BOSTON — Before tonight’s game, MLB’s all-time saves leader, inventor of the game of baseball, and best human being ever will receive the Commissioner’s Mariano Rivera Achievement in Mariano Rivera Award, awarded to the best Mariano Rivera whenever he is best exemplifying what Mariano Rivera is and does.
The award, which consists of an unlimited number of future awards, is being awarded to Rivera for the ten thousandth time since it was created last week, and will be awarded fifty gazillion more times, only to Rivera, until the world runs out of awards. Then maybe it will be awarded posthumously to Jackie Robinson, because he’s pretty awesome too. And maybe we can find some time to give Babe Ruth some version of the award, although maybe not, because even though Babe Ruth was pretty cool, he was nothing like Mariano Rivera, and didn’t act Rivera-like enough to even be on the ballot, a ballot that consists of Mariano Rivera’s name written a thousand times, on a piece of parchment made from Rivera’s skin and scripted in Rivera’s blood, and containing the secret DNA that makes Rivera who and what he is. This ballot will, when science allows, be used to create Mariano Rivera clones who can continue to accumulate saves (and awards) in Rivera’s name, although they will never live up to the magnificence of the original, and when did this post become so strange and creepy?

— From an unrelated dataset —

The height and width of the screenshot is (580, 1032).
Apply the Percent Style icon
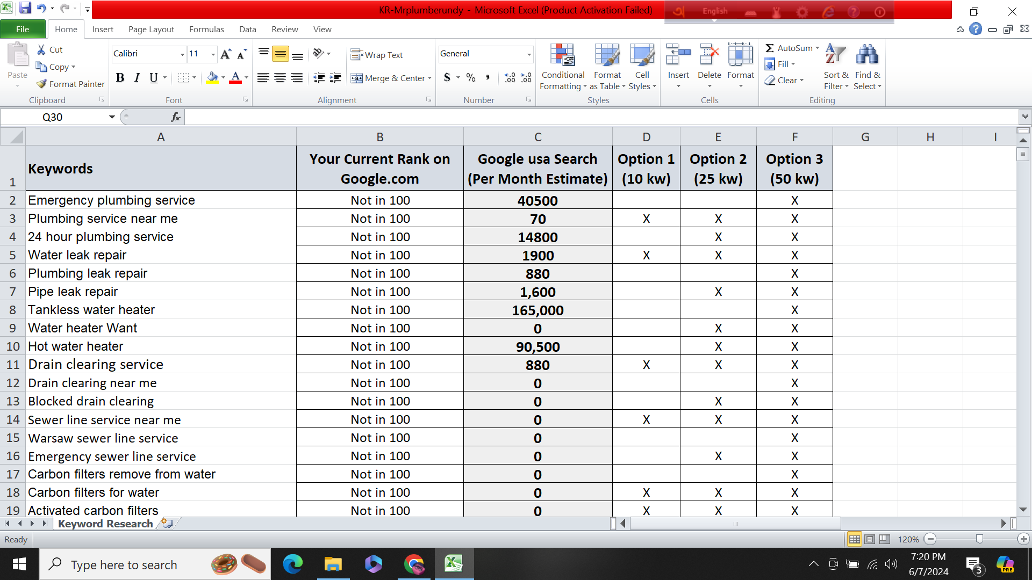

Incoming baseball commissioner Mariano Rivera will present the award to himself, in front of an audience of adoring acolytes who have come under his mysterious, magical spell.
Meanwhile, Jeff Reardon is super-confused why there was no similar outpouring of affection for him during the 1992 offseason, when he was (very temporarily) the all-time saves leader. Poor Jeff. (He didn’t even win the Commissioner’s Jeff Reardon Achievement in Jeff Reardon Award, which went to Bruce Sutter.)